Pianure verdi, grasse e morbide di pascoli, di là dal fiume apparivano anch’esse in trasparenza, sciolte dalla materialità del volume, fatte etere e luce.

— Tutto oggi si è liberato, Fausto: io e le cose. Sciolgo il voto. Ho passata la riva. Quel che ho sofferto non è più nulla. Lo scorgo in lontananza, simile a quelle isole verdi sospese fra due azzurri. Le lezioni a mezza lira l’una, la macchina Remington, la donna dalle matasse, il denaro vile e sporco.... Il denaro?... Fu l’incubo ossessionante della mia adolescenza.
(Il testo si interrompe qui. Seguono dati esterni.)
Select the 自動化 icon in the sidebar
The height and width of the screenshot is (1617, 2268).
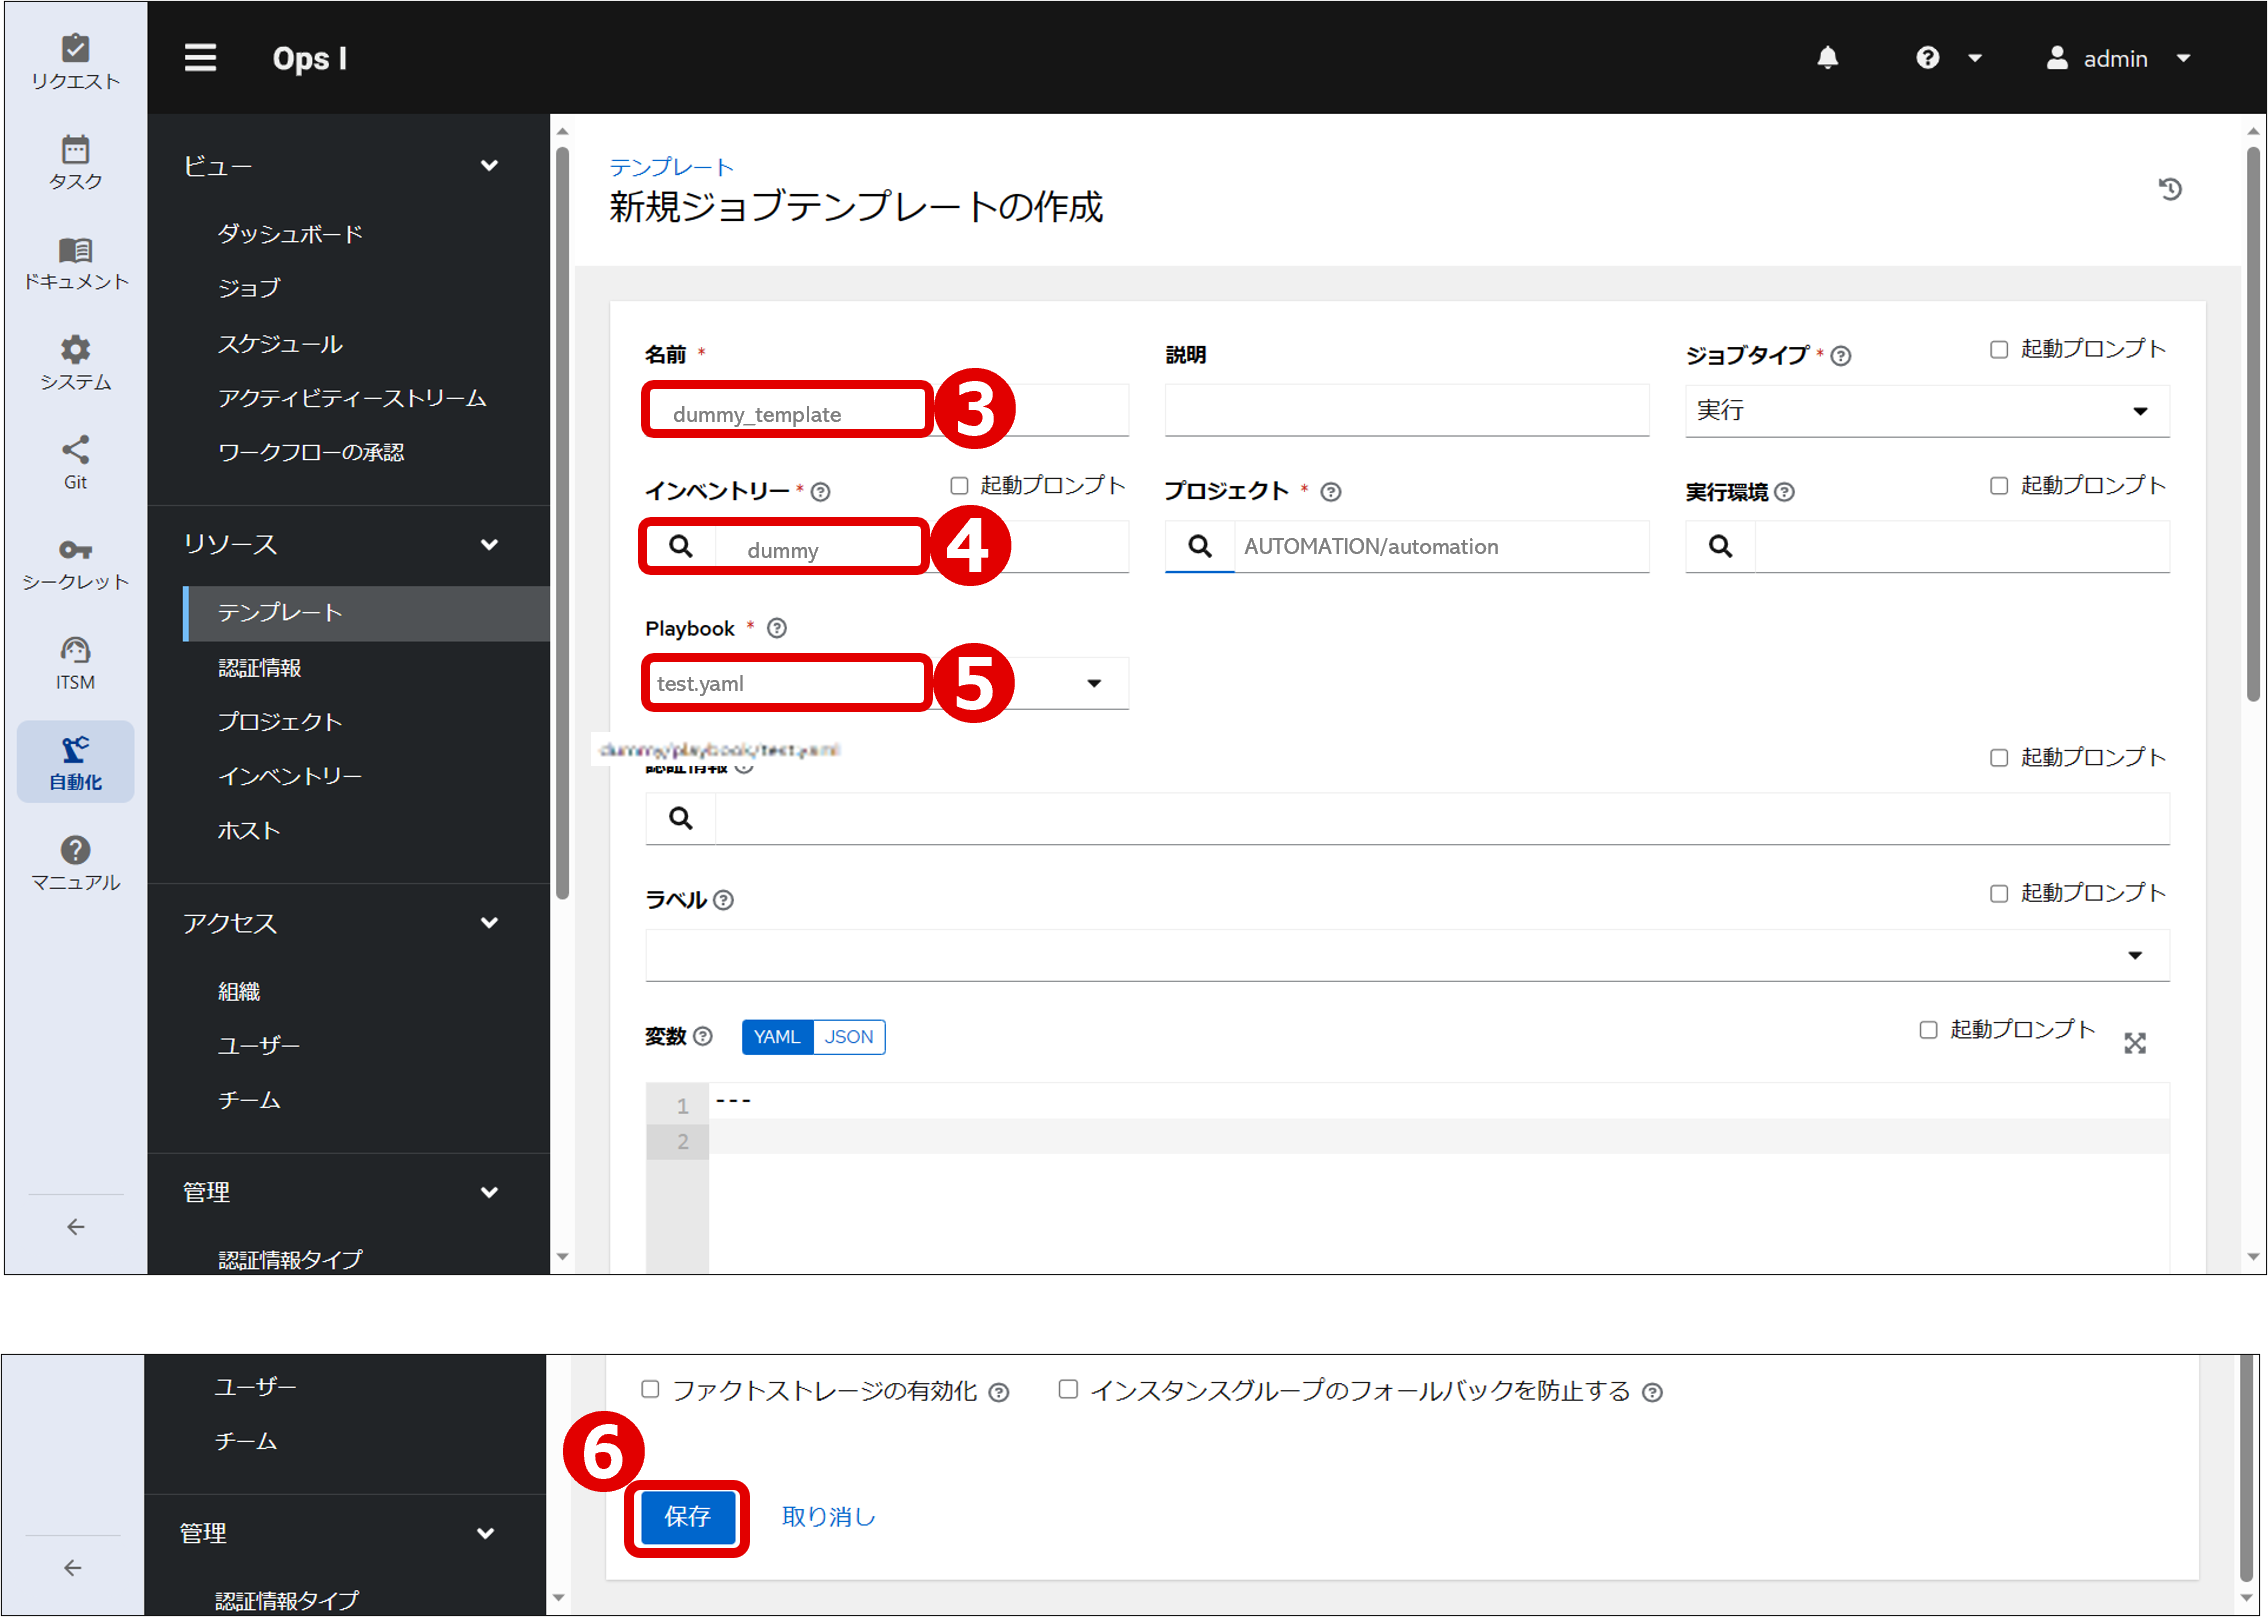(75, 760)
Si parava davanti a me, muraglia senza porte. Sibilava davanti a me con la lingua velenosa, mostro a sette code. Per passare — pensavo — debbo abbatterlo. Che follia!... Non era, no, il denaro in se stesso. Era il bisogno, che mi torceva dalla mia vera ragion di vivere, che mi disonorava costringendomi ad una fatica che non era in armonia col mio spirito. Quando potei aprirmi la strada, l’incubo svanì.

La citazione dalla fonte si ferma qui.